• TEXT BLOCK
^^^^^^^^
TABLE II ______________________________________ BORON-FREE HEATS (Elements In Percents By Weight) B up to C Mn Si S Rc 2 min 25 min ______________________________________ 1.37 1.15 1.38 0.061 56.6 0.0 0.0 1.14 1.05 1.30 0.065 61.3 0.0 0.0 1.02 1.06 1.33 -- 66.0 0.0 0.0 0.98 0.90 1.12 -- 64.9 0.0 0.0 0.82 2.26 1.54 0.033 65.6 0.0 0.0 0.81 0.74 0.84 0.044 66.8 0.0 0.0 ______________________________________
It should be emphasized that Table I represents the carbon extremes and selected intermediate boron containing heats for more than 60 heats which were actually poured under shot producing conditions. Likewise, Table II represents the carbon extremes and selected intermediate boron-free heats from many heats which were actually poured under shot producing conditions.
Standard industry life cycle tests indicated that shot produced from boron containing heats has a life at least equal to similar heats which are boron free. Moreover, no unique detrimental effects from the normal manufacturing parameters such as pouring time and water nozzle pressure were observed in the boron-bearing product, as compared to the boron-free product. Also, the percentage of hollows and miss-shapened shot particles was the same order of magnitude as for normal boron-free shot. Moreover, no coarseness of grain size occurred, as would have been predicted from the experience of metallurgists who have added boron for hardenability in plate steel production.
Thus, it can be seen that by the addition of boron, a yield of substantially fully martensitic structure is so assured despite carbon above the preferred range that the gas consuming hardening furnace and drying operations normally performed in the steel shot producing operation in order to comply with industry standards such as SFSA 20T-66 can, as a practical matter, be eliminated.
The process of making steel shot has been described previously as including the steps of: charging, melting, refining and pouring. FIG. 1 illustrates the equipment utilized in this procedure in schematic form. The numeral 10 designates an arc furnace or ladle containing molten steel. The numeral 12 designates a trough through which molten metal passes on its way to a tun dish or metering pot 14. The tun dish or metering pot 14 has a lower orifice 16 through which a metal stream 18 flows. A nozzle 20 directs a stream of fluid, usually water, under pressures of the order of magnitude of from 10 to 35 psi with the lower portion of the range preferable for the reason it permits a more direct path of the shot to the quenching bath and therefore a faster quench. The nozzle 20 creates a water stream 22 through which shot particles, indicated by the numeral 24, impinge and then drop into a water pit 26. The as-cast shot is then removed from the water pit 26 and taken directly to a tempering furnace or to a crushing operation when the principals of the instant invention are employed. When required, the boron is added to the steel near the end of the melting and refining procedure. The presence of the specified amounts of silicon insures that the heat is killed at this time.
A ferro-boron material having a nominal composition, for example of 18 percent boron and 82 percent iron and impurities may be dissolved in the molten metal just prior to tapping of the furnace or right after tapping of the furnace if it is performed in a ladle.
^^^^^^^^
• DATASET CONTENT
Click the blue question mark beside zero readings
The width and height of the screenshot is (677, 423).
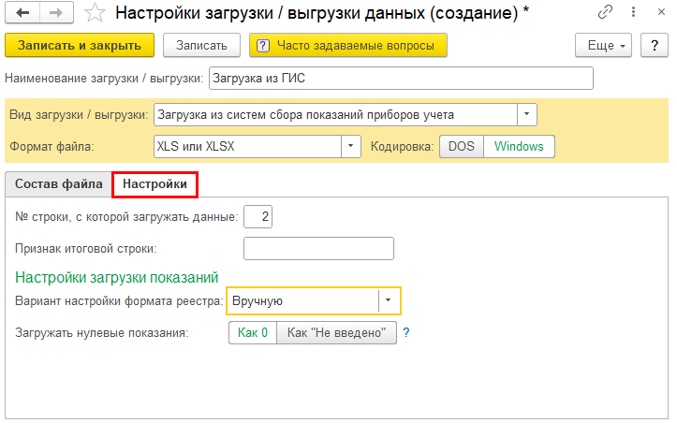tap(405, 332)
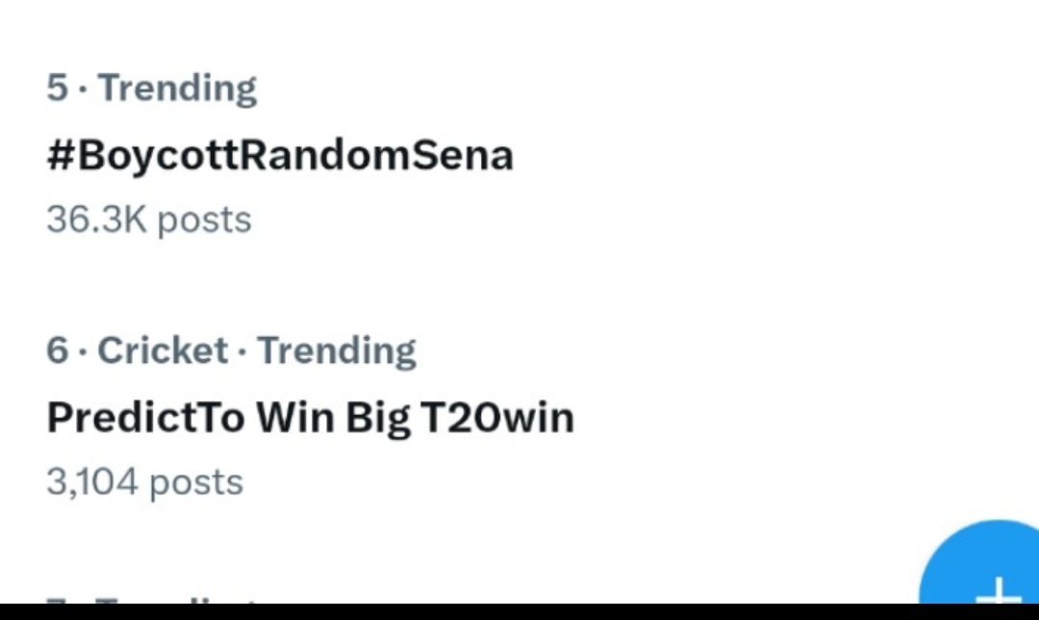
^^^^^^^^
• WHAT IS ASKED
a - Copy the stretch from "Standard industry life" through "plate steel production." in the passage on steel shot.
b - Carry on the passage on steel shot after its last sentence.

• EXPECTED OUTPUTS
a -
Standard industry life cycle tests indicated that shot produced from boron containing heats has a life at least equal to similar heats which are boron free. Moreover, no unique detrimental effects from the normal manufacturing parameters such as pouring time and water nozzle pressure were observed in the boron-bearing product, as compared to the boron-free product. Also, the percentage of hollows and miss-shapened shot particles was the same order of magnitude as for normal boron-free shot. Moreover, no coarseness of grain size occurred, as would have been predicted from the experience of metallurgists who have added boron for hardenability in plate steel production.

b -
Having described the preferred embodiment, we wish to state that it is not our intention to be limited thereto, but to be limited rather only by the scope of the appended claims.
Claims (9)
1. A method of producing cast steel shot having a microstructure of substantially all martensite tempered to a hardness in the range of from about 40 to 50 on the Rockwell C Scale which includes the steps of charging, melting, refining, pouring and tempering,
said pouring step being performed by directing a stream of the melted and refined molten steel through a stream of fluid under pressure and into a fluid quenching bath to produce shot in an as-cast condition having a substantially fully martensitic structure and corresponding full hardness; and,
said tempering step being performed on said shot while in its as-cast condition whereby an intermediate step of heat treating for hardening is eliminated.
2. The method of claim 1 in which said method includes the step of alloy-adding and said step includes the addition of ferro-boron to the melted metal.
3. The method of claim 1 in which said melted and refined steel comprises:
carbon in about the range of from 0.68 to 1.06 percent by weight; manganese in about the range of from 0.50 to 2.26 percent by weight; silicon in about the range of from 0.3 to 1.80 percent by weight; sulphur in about the range of from 0.0 to 0.1 percent by weight with the remainder substantially all iron and trace elements and impurities.
4. The method of claim 1 in which said melted and refined steel comprises:
carbon in about the range of from 0.6 to 1.20 percent by weight; manganese in about the range of from 0.50 to 2.26 percent by weight; silicon in about the range of from 0.3 to 1.80 percent by weight; sulphur in about the range of from 0.0 to 0.1 percent by weight; boron in about the range of from 0.0001 to 0.01 percent by weight, with the remainder substantially all iron and trace elements and impurities commonly found therein.
5. An as-cast steel shot having a substantially fully martensitic structure and corresponding full hardness which comprises: carbon in about the range of from 0.6 to 1.20 percent by weight; manganese in about the range of from 0.50 to 2.26 percent by weight; silicon in about the range of from 0.3 to 1.80 percent by weight; sulphur in about the range of from 0.0 to 0.1 percent by weight; boron in about the range of from 0.0001 to 0.01 percent by weight; with the remainder substantially all iron and trace elements and impurities commonly found therein.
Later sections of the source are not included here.